Price action and technical levels to monitor
Dollar Index (DXY)
DXY traded in a neutral‑to‑bearish range, roughly between 100 and 101 mid‑week. Technical watchers view a close above 101 as short‑term bullish, potentially inviting a retest of higher resistance; a decisive move below ~99.5 would confirm the downside momentum and open room for further depreciation. Upcoming US data releases are the likely catalysts for a breakout in either direction.
Major pairs: EUR/USD and GBP/USD
- EUR/USD: Resistance around 1.1980–1.2000 is a critical ceiling. A sustained break above this band would suggest the dollar’s retreat is broadening and could attract momentum traders expecting EUR gains.
- GBP/USD: Support near 1.3550 is the key short‑term reference. Failure to hold that level would imply sterling‑funded dollar weakness is losing steam and could prompt renewed risk reversals.
Regional moves: Ukrainian hryvnia and emerging FX
In regional markets, the Ukrainian hryvnia showed modest depreciation—official USD/UAH rates moved from about 42.99 to 43.10 in mid‑February. This small adjustment reflects local pressures and spillovers from USD direction, but overall moves remain contained compared with developed‑market FX swings. Broader emerging‑market currencies are trading with sensitivity to Fed expectations: a more dovish Fed generally relieves dollar funding pressures, benefiting many EM FX pairs.
Key data and events to watch
- Core PCE inflation: The Fed’s preferred inflation gauge can reshape rate‑cut timing and is the prime short‑term US data risk.
- US GDP and labour reports: Growth and jobs data will inform the Fed’s confidence—stronger numbers push back on cuts; softer prints accelerate easing expectations.
- Fed communications and personnel updates: Any official signals about strategy, timing, or leadership cement market views and drive flow.
Trading implications and strategies
Given the current mix of policy repositioning and event risk, traders should focus on disciplined risk management and event‑driven entries:
- Trade the data: Use confirmed reactions to Core PCE and GDP rather than pre‑positioning too aggressively—short bursts of volatility often follow release surprises.

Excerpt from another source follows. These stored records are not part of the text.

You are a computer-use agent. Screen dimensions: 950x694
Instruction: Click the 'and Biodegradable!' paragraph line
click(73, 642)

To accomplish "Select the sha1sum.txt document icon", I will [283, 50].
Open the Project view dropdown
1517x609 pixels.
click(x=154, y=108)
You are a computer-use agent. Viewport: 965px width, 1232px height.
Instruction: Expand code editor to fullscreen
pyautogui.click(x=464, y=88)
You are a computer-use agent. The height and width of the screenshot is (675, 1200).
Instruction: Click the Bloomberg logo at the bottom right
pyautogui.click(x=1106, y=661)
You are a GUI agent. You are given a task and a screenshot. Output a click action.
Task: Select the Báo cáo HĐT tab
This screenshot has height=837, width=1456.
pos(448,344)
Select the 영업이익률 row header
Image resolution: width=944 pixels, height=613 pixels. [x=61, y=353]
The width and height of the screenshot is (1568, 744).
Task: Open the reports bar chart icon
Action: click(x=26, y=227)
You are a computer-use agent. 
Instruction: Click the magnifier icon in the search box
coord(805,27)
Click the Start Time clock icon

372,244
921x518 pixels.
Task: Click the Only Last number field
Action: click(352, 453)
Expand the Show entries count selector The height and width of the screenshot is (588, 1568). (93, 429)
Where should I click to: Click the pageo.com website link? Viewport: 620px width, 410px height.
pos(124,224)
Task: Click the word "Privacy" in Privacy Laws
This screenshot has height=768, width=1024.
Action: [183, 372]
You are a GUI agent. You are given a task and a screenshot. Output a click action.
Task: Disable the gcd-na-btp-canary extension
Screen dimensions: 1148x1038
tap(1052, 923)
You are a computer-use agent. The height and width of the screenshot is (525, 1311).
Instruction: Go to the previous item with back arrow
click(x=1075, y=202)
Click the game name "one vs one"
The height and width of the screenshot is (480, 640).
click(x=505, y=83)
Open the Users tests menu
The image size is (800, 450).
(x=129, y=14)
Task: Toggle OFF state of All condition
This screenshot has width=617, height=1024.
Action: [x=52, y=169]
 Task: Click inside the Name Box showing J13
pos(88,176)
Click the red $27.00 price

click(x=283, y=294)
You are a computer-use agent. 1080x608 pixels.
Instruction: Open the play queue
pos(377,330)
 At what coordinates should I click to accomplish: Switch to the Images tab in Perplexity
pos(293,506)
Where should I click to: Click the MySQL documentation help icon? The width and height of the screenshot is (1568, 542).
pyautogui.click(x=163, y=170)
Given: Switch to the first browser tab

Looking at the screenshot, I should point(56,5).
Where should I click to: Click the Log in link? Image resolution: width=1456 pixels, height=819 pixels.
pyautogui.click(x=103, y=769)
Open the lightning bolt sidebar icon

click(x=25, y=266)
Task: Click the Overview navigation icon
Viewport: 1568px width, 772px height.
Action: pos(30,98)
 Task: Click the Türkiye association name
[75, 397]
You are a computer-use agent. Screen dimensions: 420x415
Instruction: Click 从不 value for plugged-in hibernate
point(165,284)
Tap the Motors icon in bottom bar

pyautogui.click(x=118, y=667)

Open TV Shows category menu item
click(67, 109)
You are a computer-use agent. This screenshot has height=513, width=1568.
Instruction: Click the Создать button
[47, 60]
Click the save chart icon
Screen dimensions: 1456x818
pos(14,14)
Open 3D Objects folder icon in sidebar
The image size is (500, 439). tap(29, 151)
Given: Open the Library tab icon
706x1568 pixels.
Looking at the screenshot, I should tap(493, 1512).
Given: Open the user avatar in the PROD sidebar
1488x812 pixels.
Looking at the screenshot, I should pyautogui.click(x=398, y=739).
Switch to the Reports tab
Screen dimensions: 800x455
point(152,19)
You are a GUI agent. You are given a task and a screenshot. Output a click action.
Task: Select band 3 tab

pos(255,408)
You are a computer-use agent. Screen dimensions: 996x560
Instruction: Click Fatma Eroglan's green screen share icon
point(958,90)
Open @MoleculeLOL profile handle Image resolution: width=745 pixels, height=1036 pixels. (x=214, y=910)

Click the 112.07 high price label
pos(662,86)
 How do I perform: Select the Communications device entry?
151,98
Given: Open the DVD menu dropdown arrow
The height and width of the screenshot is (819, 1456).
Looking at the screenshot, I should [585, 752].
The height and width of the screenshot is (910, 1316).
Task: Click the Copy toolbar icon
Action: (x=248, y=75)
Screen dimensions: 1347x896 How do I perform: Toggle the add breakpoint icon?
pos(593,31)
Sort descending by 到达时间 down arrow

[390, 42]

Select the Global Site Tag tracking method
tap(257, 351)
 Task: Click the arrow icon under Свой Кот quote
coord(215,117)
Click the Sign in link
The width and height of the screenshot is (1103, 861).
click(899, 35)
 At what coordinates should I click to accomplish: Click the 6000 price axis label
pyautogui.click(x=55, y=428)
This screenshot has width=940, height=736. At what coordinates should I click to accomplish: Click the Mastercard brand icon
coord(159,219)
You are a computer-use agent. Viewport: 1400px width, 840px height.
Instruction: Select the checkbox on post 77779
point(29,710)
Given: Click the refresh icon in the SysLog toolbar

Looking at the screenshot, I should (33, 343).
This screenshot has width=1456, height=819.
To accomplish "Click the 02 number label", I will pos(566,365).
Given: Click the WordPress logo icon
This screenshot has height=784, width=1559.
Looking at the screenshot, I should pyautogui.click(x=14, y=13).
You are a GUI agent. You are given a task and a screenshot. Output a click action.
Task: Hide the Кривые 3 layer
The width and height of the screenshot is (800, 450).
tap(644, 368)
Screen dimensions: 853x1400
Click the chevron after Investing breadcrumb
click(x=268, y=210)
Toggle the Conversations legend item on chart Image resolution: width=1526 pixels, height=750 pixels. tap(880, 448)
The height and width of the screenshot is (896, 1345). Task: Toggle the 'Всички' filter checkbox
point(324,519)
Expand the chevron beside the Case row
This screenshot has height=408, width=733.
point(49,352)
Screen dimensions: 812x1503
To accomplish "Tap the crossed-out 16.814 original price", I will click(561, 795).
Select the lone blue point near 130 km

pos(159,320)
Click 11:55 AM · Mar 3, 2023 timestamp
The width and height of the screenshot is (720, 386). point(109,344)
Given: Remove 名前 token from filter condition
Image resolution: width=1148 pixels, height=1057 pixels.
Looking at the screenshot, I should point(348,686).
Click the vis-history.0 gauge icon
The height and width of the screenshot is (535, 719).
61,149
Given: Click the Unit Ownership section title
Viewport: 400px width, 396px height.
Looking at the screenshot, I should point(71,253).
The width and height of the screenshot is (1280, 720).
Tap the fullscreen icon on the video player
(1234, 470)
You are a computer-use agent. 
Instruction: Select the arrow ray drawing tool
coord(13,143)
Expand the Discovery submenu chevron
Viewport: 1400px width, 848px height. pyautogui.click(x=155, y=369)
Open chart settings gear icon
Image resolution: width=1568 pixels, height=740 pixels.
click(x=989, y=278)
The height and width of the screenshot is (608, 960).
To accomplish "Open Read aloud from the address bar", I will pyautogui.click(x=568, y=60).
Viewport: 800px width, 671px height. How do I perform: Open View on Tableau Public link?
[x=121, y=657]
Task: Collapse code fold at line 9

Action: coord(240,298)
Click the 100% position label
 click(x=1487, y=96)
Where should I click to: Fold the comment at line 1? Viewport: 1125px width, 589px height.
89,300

- Respect technicals: DXY 101 and 99.5, EUR/USD 1.1980–1.2000, and GBP/USD 1.3550 are actionable levels for stop placement and scale‑in/out decisions.
- Hedge tail risk: Consider options or asymmetric position sizing around Fed‑sensitive pairs if you’re exposed to directional USD risk through the quarter.
- Monitor EM sensitivities: Emerging currencies like the hryvnia may see amplified moves if dollar sentiment shifts abruptly; size positions accordingly.
Conclusion
The recent USD pullback is rooted in shifting expectations about U.S. monetary policy—driven by leadership transition and the subtle signals embedded in the Fed vote split—rather than a single macro surprise. With Core PCE, GDP, and further Fed communications on the horizon, markets are set for episodic volatility. Traders should combine event awareness with clear technical thresholds to capture opportunities while protecting downside in a market that is pricing incremental dovishness into the dollar.